Item position entries:
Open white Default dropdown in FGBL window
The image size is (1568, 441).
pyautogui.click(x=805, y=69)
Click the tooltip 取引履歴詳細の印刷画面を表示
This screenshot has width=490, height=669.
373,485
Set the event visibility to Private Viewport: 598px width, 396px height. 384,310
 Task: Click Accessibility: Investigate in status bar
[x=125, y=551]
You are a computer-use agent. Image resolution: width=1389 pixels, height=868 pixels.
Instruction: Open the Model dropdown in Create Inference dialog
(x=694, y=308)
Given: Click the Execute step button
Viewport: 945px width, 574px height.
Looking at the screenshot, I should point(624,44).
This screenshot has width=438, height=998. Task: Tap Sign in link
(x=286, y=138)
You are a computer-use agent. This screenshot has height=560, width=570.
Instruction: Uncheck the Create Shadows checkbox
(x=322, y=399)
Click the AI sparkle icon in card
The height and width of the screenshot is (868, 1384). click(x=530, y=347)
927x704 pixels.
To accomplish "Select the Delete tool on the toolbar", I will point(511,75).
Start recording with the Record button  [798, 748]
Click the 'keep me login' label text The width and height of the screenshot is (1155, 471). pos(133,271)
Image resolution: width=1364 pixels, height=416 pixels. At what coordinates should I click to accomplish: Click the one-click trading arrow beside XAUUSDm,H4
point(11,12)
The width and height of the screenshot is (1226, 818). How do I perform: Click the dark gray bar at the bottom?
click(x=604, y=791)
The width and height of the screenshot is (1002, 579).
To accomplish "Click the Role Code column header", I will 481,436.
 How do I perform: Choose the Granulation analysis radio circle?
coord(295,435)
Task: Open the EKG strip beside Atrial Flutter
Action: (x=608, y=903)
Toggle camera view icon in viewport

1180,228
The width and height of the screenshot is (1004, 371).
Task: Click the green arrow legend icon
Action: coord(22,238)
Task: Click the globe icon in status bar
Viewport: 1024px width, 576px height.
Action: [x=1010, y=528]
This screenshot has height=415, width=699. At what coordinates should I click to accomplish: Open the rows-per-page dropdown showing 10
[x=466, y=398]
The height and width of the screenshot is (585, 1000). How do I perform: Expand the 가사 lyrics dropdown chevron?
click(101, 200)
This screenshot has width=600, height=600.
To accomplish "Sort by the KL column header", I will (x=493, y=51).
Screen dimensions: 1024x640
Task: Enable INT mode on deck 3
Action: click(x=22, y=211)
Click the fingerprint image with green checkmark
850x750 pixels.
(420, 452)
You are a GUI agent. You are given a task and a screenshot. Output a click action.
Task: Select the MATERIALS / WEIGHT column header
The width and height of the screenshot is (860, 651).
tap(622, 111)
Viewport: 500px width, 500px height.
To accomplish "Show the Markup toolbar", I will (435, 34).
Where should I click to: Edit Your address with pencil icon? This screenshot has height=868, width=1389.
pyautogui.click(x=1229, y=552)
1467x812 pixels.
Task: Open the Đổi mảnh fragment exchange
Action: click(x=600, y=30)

* [REQUIREMENTS]:
Render every line of the material above as a Markdown table with two columns, Row and Line, numbering the rows and leaving out blank lines.

* [EXPECTED ANSWER]:
| Row | Line |
|---|---|
| 1 | Open white Default dropdown in FGBL window |
| 2 | The image size is (1568, 441). |
| 3 | pyautogui.click(x=805, y=69) |
| 4 | Click the tooltip 取引履歴詳細の印刷画面を表示 |
| 5 | This screenshot has width=490, height=669. |
| 6 | 373,485 |
| 7 | Set the event visibility to Private Viewport: 598px width, 396px height. 384,310 |
| 8 |  Task: Click Accessibility: Investigate in status bar |
| 9 | [x=125, y=551] |
| 10 | You are a computer-use agent. Image resolution: width=1389 pixels, height=868 pixels. |
| 11 | Instruction: Open the Model dropdown in Create Inference dialog |
| 12 | (x=694, y=308) |
| 13 | Given: Click the Execute step button |
| 14 | Viewport: 945px width, 574px height. |
| 15 | Looking at the screenshot, I should point(624,44). |
| 16 | This screenshot has width=438, height=998. Task: Tap Sign in link |
| 17 | (x=286, y=138) |
| 18 | You are a computer-use agent. This screenshot has height=560, width=570. |
| 19 | Instruction: Uncheck the Create Shadows checkbox |
| 20 | (x=322, y=399) |
| 21 | Click the AI sparkle icon in card |
| 22 | The height and width of the screenshot is (868, 1384). click(x=530, y=347) |
| 23 | 927x704 pixels. |
| 24 | To accomplish "Select the Delete tool on the toolbar", I will point(511,75). |
| 25 | Start recording with the Record button  [798, 748] |
| 26 | Click the 'keep me login' label text The width and height of the screenshot is (1155, 471). pos(133,271) |
| 27 | Image resolution: width=1364 pixels, height=416 pixels. At what coordinates should I click to accomplish: Click the one-click trading arrow beside XAUUSDm,H4 |
| 28 | point(11,12) |
| 29 | The width and height of the screenshot is (1226, 818). How do I perform: Click the dark gray bar at the bottom? |
| 30 | click(x=604, y=791) |
| 31 | The width and height of the screenshot is (1002, 579). |
| 32 | To accomplish "Click the Role Code column header", I will 481,436. |
| 33 |  How do I perform: Choose the Granulation analysis radio circle? |
| 34 | coord(295,435) |
| 35 | Task: Open the EKG strip beside Atrial Flutter |
| 36 | Action: (x=608, y=903) |
| 37 | Toggle camera view icon in viewport |
| 38 | 1180,228 |
| 39 | The width and height of the screenshot is (1004, 371). |
| 40 | Task: Click the green arrow legend icon |
| 41 | Action: coord(22,238) |
| 42 | Task: Click the globe icon in status bar |
| 43 | Viewport: 1024px width, 576px height. |
| 44 | Action: [x=1010, y=528] |
| 45 | This screenshot has height=415, width=699. At what coordinates should I click to accomplish: Open the rows-per-page dropdown showing 10 |
| 46 | [x=466, y=398] |
| 47 | The height and width of the screenshot is (585, 1000). How do I perform: Expand the 가사 lyrics dropdown chevron? |
| 48 | click(101, 200) |
| 49 | This screenshot has width=600, height=600. |
| 50 | To accomplish "Sort by the KL column header", I will (x=493, y=51). |
| 51 | Screen dimensions: 1024x640 |
| 52 | Task: Enable INT mode on deck 3 |
| 53 | Action: click(x=22, y=211) |
| 54 | Click the fingerprint image with green checkmark |
| 55 | 850x750 pixels. |
| 56 | (420, 452) |
| 57 | You are a GUI agent. You are given a task and a screenshot. Output a click action. |
| 58 | Task: Select the MATERIALS / WEIGHT column header |
| 59 | The width and height of the screenshot is (860, 651). |
| 60 | tap(622, 111) |
| 61 | Viewport: 500px width, 500px height. |
| 62 | To accomplish "Show the Markup toolbar", I will (435, 34). |
| 63 | Where should I click to: Edit Your address with pencil icon? This screenshot has height=868, width=1389. |
| 64 | pyautogui.click(x=1229, y=552) |
| 65 | 1467x812 pixels. |
| 66 | Task: Open the Đổi mảnh fragment exchange |
| 67 | Action: click(x=600, y=30) |